En la política mundial contemporánea, asistimos con frecuencia a una paradoja inquietante: líderes democráticamente elegidos para ejercer el poder, reconocidos por sus pares y respaldados institucionalmente, sienten una necesidad constante de demostrar que disponen de dicho poder. Esta actitud, más allá de ser un estilo personal, responde a un patrón que podríamos identificar como una especie de complejo de legitimación compulsiva del poder, que puede estar basado en una inseguridad que lleva a una persona a ejercerlo como una reafirmación constante de sí misma.
Este patrón, que puede tener varios adjetivos calificativos, podría tener sus raíces en una frágil autoestima, alimentada por una desconfianza estructural hacia los demás y una confusión entre el respeto y la sumisión.
Desde esa óptica, no solo se gobierna: se necesita que todos lo sepan, lo reconozcan y lo aplaudan. No hacerlo se interpreta como deslealtad o desafío.
Las consecuencias son graves, puesto que, por ese camino, se debilitan las instituciones, ya que el poder se utiliza como vitrina de autoridad y no como mecanismo de equilibrio. También se polariza el ambiente político, la crítica se convierte en amenaza y la oposición es vista como enemiga. Se bloquea el relevo democrático y generacional, y se perpetúa la cultura de caudillos y aduladores.
En nuestra América hispana, para circunscribirnos a nuestro hemisferio, tenemos innumerables ejemplos de este tipo de liderazgo que pusieron en práctica el culto a la personalidad, rediseñaron la institucionalidad para asegurar que su presencia fuera permanente y, para lograrlo, combatieron y callaron ferozmente toda crítica.
Hay líderes que, aun siendo populares, y ahora con las redes sociales, muestran su agresividad política, lo cual revela más ansiedad que fortaleza. Hemos presenciado cómo se instrumentalizan las leyes, los códigos y hasta las constituciones para justificar legalmente el deseo de un inmenso ego.
Los liderazgos de nuestros países con esa característica terminan padeciendo el escarnio de sus pueblos o estos sufriendo las consecuencias de los autoritarismos.
Ahora este fenómeno ha emergido con peligrosa fuerza en la parte norte de nuestro continente.
En nuestro país hemos visto expresiones de este fenómeno: líderes que, pese a ocupar altos e importantes cargos, han sentido la urgencia de recordarle a todo el país, a cada instante, quién tiene la última palabra. Descalifican y desprecian la crítica, impiden el debate y la consulta, instrumentalizan las instituciones y erosionan la confianza pública.

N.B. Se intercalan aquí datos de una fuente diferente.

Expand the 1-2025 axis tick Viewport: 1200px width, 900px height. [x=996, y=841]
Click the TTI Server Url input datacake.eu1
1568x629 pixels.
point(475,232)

En mis años de residencia médica en neurocirugía, en una ocasión me dijo mi maestro, el Dr. Félix Antonio Pitty Velázquez, que el verdadero médico, neurocirujano y jefe no necesita reafirmarse constantemente. El verdadero liderazgo se demuestra o se percibe en el silencio de los resultados.
Esa apreciación se deriva de la concepción de que el respeto no se impone ni se exige: se inspira. No se trata de ser indispensable, sino de ser inolvidable por lo que se construyó y no por cuánto se dominó.
Es el buen resultado el que habla más que las palabras.
Cuando el ejercicio del poder se convierte en una proyección de personalismos, la democracia se convierte en un espectáculo, el Estado en un decorado y el pueblo en una simple audiencia cautiva por temor. Los que en su momento aplaudieron estas actitudes, por soñar solo con sus intereses políticos y muy personales, cuando despiertan y descubren que el resultado final no les conviene, se arrepienten de manera tardía.
Es hora de que el poder de los liderazgos se convierta en servicio 24/7 y que no sea un escenario para la validación de egos. De lo contrario, nuestros pueblos seguirán atrapados en el ciclo permanente de personalismos disfrazados de firmeza y autoritarismos encubiertos de eficiencia.
El autor es médico y expresidente del PRD.